- **PROBLEM TO SOLVE**:
Below are the records; copy exactly the stretch from the line containing "Meniu (29, 600)" through the line containing "Uncategorized (138, 490)", both ends included, and nothing else.

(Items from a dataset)
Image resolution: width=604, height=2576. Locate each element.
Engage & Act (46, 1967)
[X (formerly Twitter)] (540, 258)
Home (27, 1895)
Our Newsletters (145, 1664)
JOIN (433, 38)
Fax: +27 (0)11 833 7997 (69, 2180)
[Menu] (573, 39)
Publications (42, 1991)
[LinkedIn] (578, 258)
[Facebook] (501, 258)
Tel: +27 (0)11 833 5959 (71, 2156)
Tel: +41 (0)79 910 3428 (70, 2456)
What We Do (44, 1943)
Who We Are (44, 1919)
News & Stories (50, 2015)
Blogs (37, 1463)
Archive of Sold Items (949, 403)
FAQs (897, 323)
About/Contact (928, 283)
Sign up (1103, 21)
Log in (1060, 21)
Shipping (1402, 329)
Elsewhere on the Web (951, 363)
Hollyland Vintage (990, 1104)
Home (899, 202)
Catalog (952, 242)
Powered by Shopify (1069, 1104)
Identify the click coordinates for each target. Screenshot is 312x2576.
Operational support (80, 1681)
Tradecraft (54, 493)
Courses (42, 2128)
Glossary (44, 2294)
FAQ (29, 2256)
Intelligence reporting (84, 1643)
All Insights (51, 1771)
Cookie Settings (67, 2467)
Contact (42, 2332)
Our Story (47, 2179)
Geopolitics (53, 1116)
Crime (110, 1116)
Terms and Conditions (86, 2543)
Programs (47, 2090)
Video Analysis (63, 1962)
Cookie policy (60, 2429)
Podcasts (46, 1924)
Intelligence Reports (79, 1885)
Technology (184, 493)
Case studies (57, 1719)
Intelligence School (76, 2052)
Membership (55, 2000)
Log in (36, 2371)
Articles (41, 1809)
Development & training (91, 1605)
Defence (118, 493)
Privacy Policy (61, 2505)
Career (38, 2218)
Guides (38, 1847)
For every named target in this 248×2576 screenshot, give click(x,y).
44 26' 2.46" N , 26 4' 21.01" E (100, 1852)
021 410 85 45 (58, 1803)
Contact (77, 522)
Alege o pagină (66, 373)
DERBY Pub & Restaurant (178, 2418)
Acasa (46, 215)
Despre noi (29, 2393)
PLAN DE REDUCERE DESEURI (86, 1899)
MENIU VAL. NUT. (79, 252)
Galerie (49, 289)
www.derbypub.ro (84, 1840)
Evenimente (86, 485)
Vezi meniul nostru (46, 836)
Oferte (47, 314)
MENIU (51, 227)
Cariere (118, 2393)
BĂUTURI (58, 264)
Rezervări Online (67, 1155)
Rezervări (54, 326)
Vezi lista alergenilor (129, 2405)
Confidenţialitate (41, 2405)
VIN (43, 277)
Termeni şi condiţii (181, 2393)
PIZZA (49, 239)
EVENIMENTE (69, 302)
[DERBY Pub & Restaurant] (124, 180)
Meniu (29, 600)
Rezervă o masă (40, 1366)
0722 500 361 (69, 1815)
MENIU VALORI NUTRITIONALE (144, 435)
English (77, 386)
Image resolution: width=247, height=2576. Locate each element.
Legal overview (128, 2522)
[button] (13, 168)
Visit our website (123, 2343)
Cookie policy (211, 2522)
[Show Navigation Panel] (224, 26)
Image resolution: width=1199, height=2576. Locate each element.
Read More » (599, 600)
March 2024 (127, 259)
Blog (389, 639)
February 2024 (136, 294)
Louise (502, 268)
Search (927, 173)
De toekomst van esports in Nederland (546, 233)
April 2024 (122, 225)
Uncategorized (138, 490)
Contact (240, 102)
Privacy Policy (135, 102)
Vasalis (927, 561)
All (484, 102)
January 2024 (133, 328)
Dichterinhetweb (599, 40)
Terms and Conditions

- **WRITTEN SOLUTION**:
Meniu (29, 600)
Rezervă o masă (40, 1366)
0722 500 361 (69, 1815)
MENIU VALORI NUTRITIONALE (144, 435)
English (77, 386)
Image resolution: width=247, height=2576. Locate each element.
Legal overview (128, 2522)
[button] (13, 168)
Visit our website (123, 2343)
Cookie policy (211, 2522)
[Show Navigation Panel] (224, 26)
Image resolution: width=1199, height=2576. Locate each element.
Read More » (599, 600)
March 2024 (127, 259)
Blog (389, 639)
February 2024 (136, 294)
Louise (502, 268)
Search (927, 173)
De toekomst van esports in Nederland (546, 233)
April 2024 (122, 225)
Uncategorized (138, 490)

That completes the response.